## DESCRIPTION OF THE TASK
Begin at the line containing "Click the 3b USD y-axis label" in the data below and go on through the line containing "This screenshot has height=1016, width=1807.", repeating each line exactly; include both ends and no other line.
- - - -
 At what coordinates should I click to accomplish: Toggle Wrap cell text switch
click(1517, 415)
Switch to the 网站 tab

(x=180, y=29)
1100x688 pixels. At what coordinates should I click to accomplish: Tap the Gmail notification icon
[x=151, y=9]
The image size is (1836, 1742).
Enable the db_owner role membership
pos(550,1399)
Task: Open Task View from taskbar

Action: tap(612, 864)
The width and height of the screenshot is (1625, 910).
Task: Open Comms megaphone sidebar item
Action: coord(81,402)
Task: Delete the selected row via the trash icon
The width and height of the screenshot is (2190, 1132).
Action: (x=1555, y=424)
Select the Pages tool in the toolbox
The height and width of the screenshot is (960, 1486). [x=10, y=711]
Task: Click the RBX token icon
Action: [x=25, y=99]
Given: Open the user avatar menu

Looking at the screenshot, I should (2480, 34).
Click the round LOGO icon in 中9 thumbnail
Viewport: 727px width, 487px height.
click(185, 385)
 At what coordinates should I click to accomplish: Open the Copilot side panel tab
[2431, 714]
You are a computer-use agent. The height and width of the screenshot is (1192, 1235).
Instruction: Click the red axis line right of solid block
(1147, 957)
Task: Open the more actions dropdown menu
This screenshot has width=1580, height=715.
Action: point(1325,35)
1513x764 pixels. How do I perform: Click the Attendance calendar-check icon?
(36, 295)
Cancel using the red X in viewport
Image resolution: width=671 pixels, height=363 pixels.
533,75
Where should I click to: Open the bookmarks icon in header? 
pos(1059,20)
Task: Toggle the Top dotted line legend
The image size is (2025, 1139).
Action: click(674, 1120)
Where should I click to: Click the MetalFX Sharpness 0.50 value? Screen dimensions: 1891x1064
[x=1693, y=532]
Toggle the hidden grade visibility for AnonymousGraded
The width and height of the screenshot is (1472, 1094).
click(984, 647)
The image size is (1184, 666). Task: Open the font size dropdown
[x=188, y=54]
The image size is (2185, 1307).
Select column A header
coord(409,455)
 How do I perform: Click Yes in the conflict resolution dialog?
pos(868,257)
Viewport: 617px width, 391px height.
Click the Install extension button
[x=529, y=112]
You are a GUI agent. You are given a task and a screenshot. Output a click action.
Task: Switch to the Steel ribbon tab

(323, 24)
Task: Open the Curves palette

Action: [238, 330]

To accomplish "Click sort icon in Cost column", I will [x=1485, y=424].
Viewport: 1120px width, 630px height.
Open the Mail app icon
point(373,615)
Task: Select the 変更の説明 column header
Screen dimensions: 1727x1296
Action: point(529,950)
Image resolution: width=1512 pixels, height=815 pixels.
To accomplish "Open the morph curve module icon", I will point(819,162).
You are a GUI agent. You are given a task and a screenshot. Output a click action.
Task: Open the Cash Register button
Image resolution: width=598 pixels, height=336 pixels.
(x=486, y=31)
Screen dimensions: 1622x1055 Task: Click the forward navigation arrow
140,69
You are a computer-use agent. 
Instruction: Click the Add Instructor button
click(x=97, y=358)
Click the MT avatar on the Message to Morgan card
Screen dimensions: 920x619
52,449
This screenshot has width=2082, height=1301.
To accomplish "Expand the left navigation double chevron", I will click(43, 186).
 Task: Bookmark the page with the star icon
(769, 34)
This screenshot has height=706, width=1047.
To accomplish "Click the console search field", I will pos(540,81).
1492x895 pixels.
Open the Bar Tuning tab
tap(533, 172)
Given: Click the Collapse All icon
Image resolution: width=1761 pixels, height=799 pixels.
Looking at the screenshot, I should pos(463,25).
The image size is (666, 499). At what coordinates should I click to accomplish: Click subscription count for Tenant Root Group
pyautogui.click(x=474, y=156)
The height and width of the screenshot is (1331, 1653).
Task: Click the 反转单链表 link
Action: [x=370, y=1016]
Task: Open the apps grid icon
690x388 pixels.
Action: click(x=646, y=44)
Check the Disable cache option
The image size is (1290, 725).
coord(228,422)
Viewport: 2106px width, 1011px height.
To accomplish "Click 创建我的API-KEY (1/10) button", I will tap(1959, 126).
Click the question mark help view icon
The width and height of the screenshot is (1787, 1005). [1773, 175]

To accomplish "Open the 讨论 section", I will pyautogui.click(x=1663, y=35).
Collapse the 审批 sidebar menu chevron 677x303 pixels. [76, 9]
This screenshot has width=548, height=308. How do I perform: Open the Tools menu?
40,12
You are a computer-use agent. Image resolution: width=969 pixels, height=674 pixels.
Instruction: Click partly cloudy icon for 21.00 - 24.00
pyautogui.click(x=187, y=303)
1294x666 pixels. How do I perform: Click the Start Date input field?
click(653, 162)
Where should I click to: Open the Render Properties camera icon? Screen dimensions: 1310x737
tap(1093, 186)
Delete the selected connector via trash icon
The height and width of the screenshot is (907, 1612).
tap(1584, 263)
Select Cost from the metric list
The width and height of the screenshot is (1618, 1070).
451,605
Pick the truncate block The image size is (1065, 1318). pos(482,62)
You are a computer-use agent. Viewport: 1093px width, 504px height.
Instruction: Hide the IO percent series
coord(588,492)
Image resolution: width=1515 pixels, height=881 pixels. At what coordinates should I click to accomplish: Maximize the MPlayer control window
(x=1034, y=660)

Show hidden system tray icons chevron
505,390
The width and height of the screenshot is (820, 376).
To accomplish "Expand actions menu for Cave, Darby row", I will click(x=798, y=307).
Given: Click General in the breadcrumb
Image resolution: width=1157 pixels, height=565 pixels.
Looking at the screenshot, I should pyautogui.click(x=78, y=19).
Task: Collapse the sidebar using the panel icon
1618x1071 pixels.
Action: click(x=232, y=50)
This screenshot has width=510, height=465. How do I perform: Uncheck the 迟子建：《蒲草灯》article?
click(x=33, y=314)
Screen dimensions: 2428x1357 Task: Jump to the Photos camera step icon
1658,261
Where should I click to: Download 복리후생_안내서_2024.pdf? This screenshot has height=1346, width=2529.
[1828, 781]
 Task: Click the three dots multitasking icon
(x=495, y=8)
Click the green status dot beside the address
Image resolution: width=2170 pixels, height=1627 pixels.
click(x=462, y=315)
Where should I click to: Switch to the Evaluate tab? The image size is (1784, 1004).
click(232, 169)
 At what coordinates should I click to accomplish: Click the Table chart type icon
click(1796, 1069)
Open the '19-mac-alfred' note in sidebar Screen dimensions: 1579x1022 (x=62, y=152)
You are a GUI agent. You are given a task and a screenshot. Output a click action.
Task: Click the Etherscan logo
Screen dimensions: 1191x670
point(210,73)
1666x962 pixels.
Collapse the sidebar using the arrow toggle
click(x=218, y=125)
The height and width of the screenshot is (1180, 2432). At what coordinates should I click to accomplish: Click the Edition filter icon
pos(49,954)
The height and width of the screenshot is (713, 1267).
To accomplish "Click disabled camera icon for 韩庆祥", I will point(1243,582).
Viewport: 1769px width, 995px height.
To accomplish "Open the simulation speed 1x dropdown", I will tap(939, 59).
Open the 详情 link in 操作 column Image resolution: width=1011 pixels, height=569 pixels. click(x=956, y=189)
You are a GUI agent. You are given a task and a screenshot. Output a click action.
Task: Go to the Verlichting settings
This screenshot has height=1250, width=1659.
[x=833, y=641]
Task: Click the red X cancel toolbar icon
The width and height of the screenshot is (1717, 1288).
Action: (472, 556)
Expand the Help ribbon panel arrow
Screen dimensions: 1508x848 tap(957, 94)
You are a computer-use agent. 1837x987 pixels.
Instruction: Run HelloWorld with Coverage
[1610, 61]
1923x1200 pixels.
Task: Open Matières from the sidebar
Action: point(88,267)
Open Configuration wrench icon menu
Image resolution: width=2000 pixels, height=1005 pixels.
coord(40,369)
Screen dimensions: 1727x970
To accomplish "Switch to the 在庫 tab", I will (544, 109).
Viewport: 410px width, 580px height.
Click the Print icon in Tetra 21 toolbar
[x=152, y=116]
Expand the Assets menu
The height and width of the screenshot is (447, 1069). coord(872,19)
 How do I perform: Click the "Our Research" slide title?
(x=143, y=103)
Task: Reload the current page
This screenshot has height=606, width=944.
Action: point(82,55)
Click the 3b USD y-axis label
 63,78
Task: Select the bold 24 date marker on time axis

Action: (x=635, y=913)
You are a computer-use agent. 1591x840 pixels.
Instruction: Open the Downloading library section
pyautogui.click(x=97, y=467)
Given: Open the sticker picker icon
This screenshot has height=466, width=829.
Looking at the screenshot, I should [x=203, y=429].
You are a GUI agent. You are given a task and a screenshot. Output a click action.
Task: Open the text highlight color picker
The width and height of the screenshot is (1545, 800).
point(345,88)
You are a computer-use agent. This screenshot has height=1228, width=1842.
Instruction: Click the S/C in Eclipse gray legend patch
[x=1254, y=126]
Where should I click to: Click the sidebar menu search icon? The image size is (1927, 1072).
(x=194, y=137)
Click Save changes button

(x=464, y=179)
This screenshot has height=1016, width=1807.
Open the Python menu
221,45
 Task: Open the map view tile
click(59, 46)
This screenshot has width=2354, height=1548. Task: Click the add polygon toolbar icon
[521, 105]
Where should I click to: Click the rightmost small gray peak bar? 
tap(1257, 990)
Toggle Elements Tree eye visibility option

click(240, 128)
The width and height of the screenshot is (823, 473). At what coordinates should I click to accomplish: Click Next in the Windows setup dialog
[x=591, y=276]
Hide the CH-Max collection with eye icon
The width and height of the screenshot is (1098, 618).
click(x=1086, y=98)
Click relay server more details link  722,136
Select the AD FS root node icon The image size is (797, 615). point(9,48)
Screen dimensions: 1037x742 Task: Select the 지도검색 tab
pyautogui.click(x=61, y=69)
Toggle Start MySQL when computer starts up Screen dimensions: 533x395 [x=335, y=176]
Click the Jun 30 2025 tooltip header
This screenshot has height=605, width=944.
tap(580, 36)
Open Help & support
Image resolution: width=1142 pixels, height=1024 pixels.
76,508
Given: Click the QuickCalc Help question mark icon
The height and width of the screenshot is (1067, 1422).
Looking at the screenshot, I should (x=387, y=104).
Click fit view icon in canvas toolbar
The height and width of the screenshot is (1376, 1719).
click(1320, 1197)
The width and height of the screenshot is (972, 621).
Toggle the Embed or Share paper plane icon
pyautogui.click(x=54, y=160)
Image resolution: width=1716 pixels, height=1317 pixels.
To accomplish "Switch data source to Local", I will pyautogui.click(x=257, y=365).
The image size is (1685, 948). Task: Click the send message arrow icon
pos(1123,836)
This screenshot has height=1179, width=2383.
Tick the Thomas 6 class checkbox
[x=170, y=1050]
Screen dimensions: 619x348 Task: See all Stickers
- - - -
## WRITTEN ANSWER
Click the 3b USD y-axis label
 63,78
Task: Select the bold 24 date marker on time axis

Action: (x=635, y=913)
You are a computer-use agent. 1591x840 pixels.
Instruction: Open the Downloading library section
pyautogui.click(x=97, y=467)
Given: Open the sticker picker icon
This screenshot has height=466, width=829.
Looking at the screenshot, I should [x=203, y=429].
You are a GUI agent. You are given a task and a screenshot. Output a click action.
Task: Open the text highlight color picker
The width and height of the screenshot is (1545, 800).
point(345,88)
You are a computer-use agent. This screenshot has height=1228, width=1842.
Instruction: Click the S/C in Eclipse gray legend patch
[x=1254, y=126]
Where should I click to: Click the sidebar menu search icon? The image size is (1927, 1072).
(x=194, y=137)
Click Save changes button

(x=464, y=179)
This screenshot has height=1016, width=1807.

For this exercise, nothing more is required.